During last year's Australian general election campaign, Kevin Rudd told CCTV that, if he won, 'I look forward to taking the relationship between China and Australia to a whole new level. I have many friends there.'

Well, Mr Rudd did win the election on November 24, but this particular promise is sounding a little hollow at the moment given the decision by his government to cancel a new large-scale international cultural relations programme.

Last week, the media reported that, as part of its budget-cutting strategy, Australia's Department of Foreign Affairs and Trade is scrapping its A$20.4 million (HK$140 million) Australia on the World Stage programme, which was introduced only last May by the former foreign affairs minister, Alexander Downer.

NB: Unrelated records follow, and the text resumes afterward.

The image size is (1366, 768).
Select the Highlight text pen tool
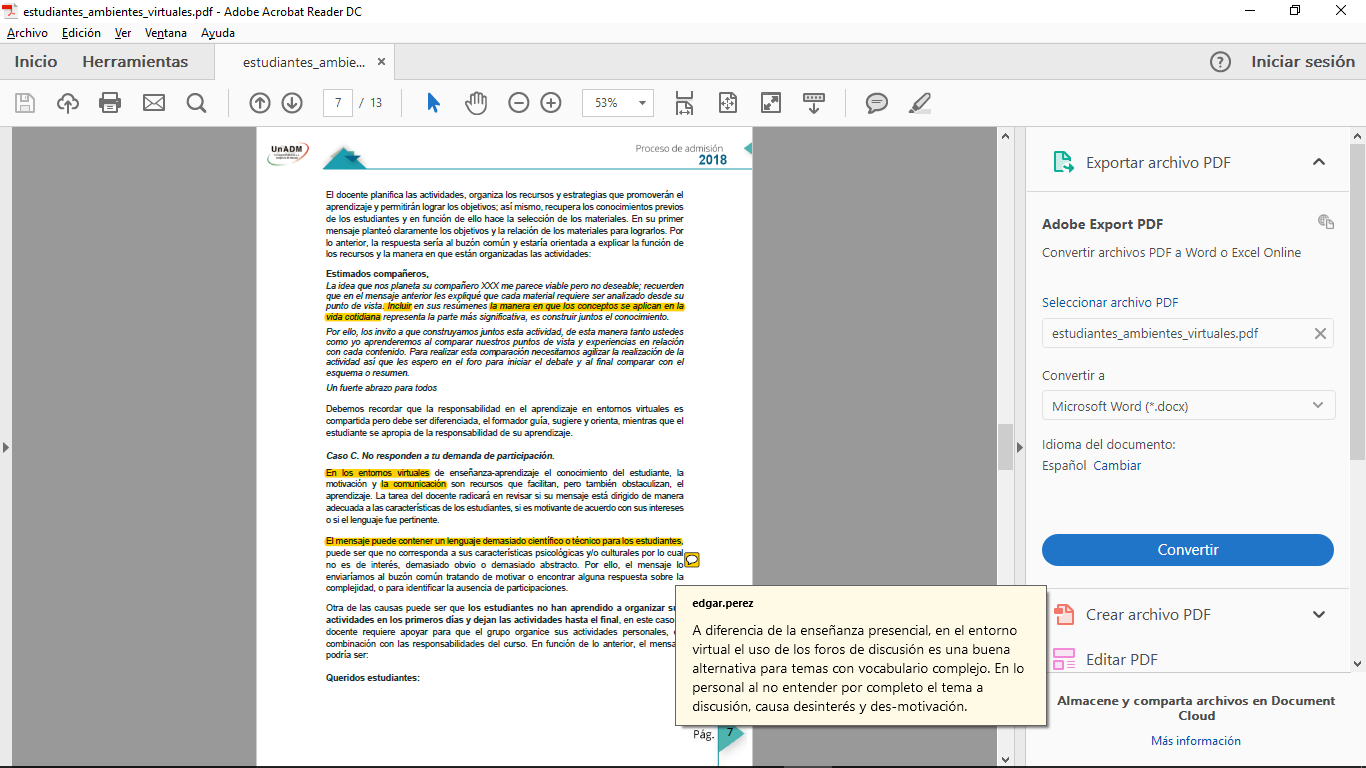click(919, 103)
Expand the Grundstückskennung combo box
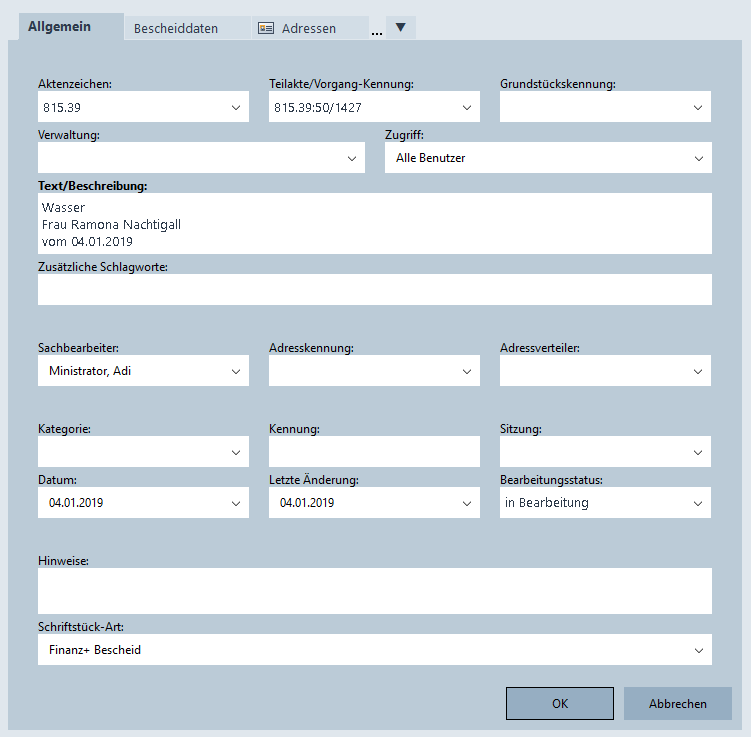 tap(698, 107)
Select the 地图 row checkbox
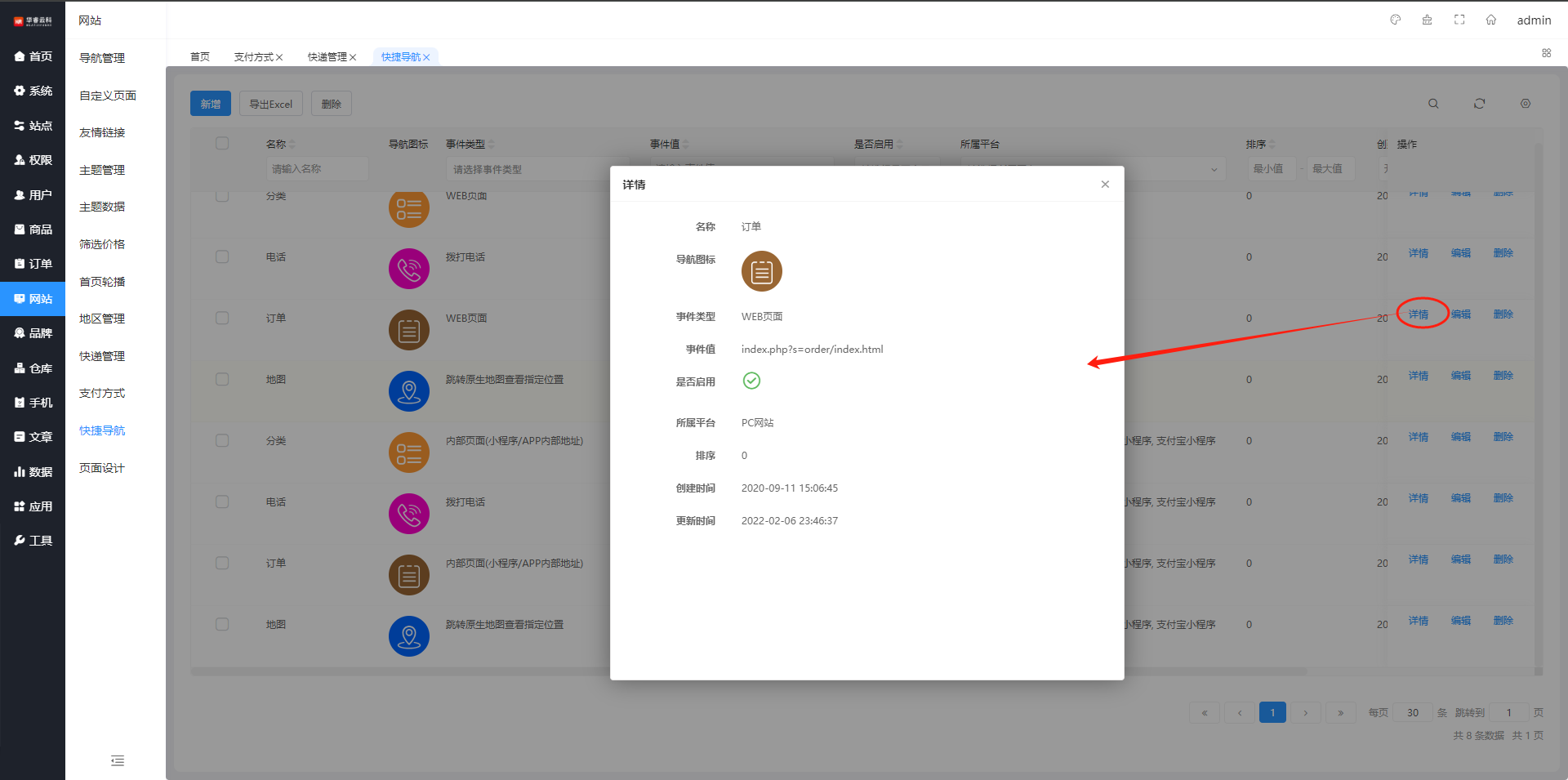1568x780 pixels. tap(222, 379)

It's a curious decision, given the desire expressed by Mr Rudd and his government to build 'a comprehensive relationship strategy with China - the country which is likely to shape so much of Australia's strategic and economic future for the next half-century', to use the words of Mr Rudd, himself a Putonghua-speaking former diplomat who was posted to Beijing in the 1980s.

The Australia on the World Stage programme was an attempt to address the fact that while, for example, Britain spends the equivalent of A$19 per head on cultural diplomacy initiatives, in Australia that figure is only 17 cents. China was a key target of the programme, which Mr Downer said was to 'project an appropriate and contemporary image of Australia, boost our cultural exports, promote Australian tourism and education, and support the promotion of indigenous art'.

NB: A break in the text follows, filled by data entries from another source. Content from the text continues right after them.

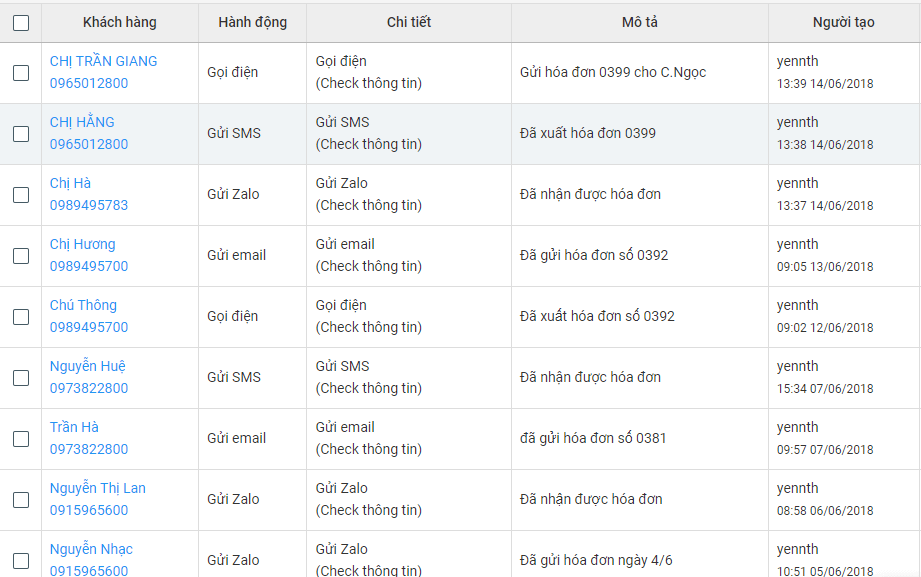This screenshot has height=577, width=921.
Task: Select the CHỊ HẰNG row checkbox
Action: [x=21, y=134]
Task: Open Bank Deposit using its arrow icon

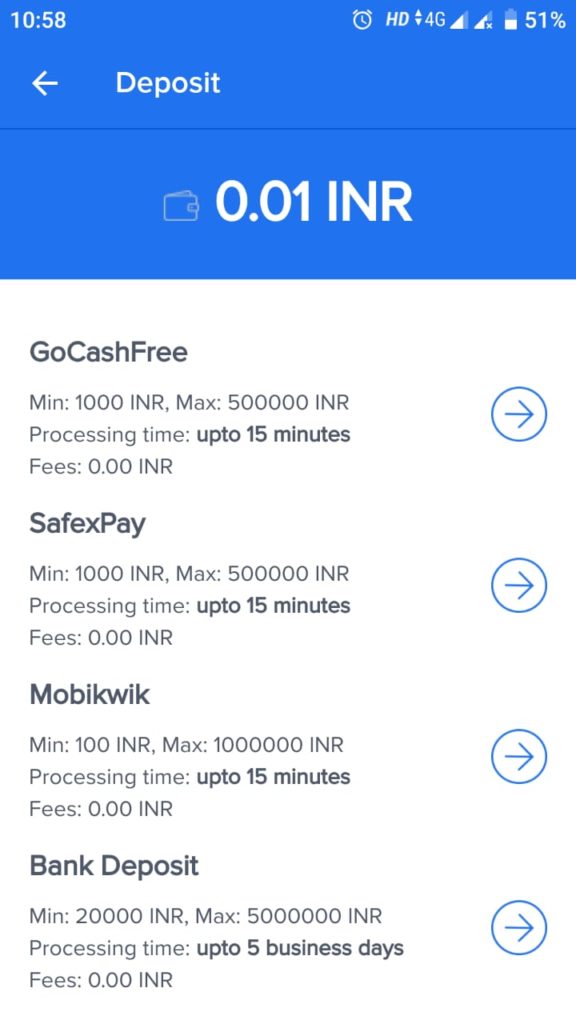Action: [518, 927]
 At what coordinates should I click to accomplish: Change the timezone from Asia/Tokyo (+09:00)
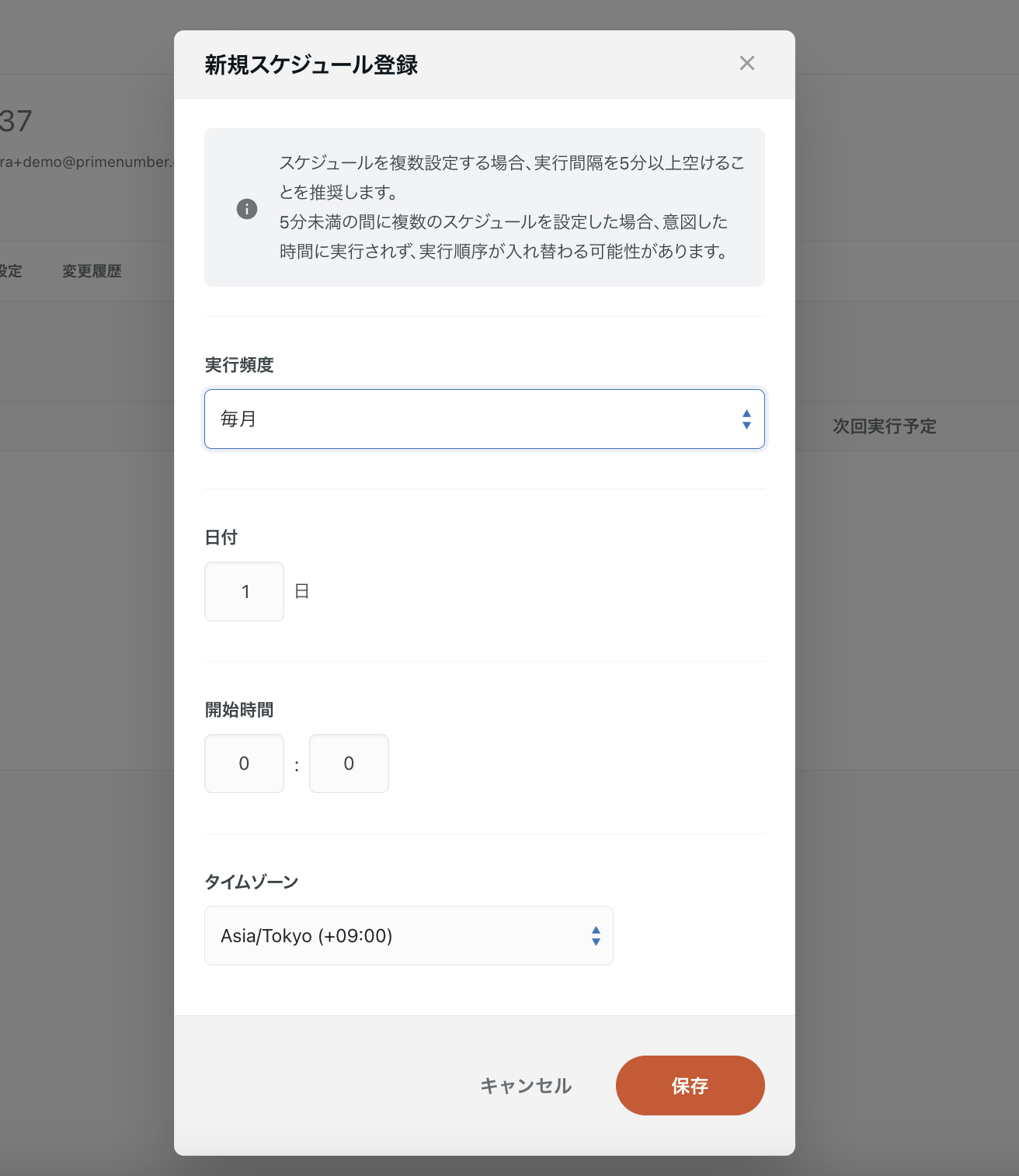(408, 935)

If Australia and China are to understand each other genuinely, and therefore build a solid basis for their future relationship, then each country must have some insight into the artistic and creative culture of the other, so the argument goes.

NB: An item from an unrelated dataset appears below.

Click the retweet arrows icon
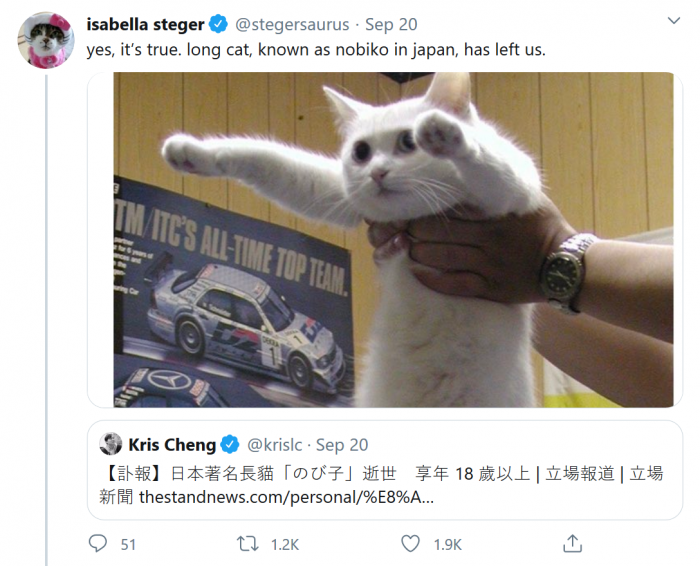The height and width of the screenshot is (566, 700). (247, 544)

And this is an argument of considerable merit, it would appear. Over the past couple of years, an Australian parliamentary committee has been examining, among other things, cultural diplomacy. This committee concluded - after hearing from a range of cultural organisations, government departments and diplomacy experts - that 'cultural exchanges not only inform other people about the culture, creativity and ideals of a country but they help build bridges between countries that in turn support formal diplomacy'.

With specific reference to China, another parliamentary committee reported, in 2005, that Australian cultural diplomacy in China has been used most often as a means to achieve an economic end.

As Jocelyn Chey, a former Australian consul-general in Hong Kong and expert on Sino-Australian relations, said in 2004: 'All too often cultural exchanges have been replaced by exchanges of trade significance. One reason for this shift is probably because these exchanges do not impinge on the problem of national identity. Another is that they suit the materialist spirit of the age, which values all academic and cultural activities in commercial terms. In keeping with this, trade is now the dominant theme of bilateral relations with China.'

The worry for the Rudd government is that, in abandoning a significant cultural diplomacy programme like Australia on the World Stage, it will adversely affect Australia's capacity to influence Beijing. It will reinforce a common stereotype in China and, for that matter, throughout the rest of Asia, that Australia is not particularly interested in cross-cultural exchanges, but is content to simply base its relationships on economic and strategic issues.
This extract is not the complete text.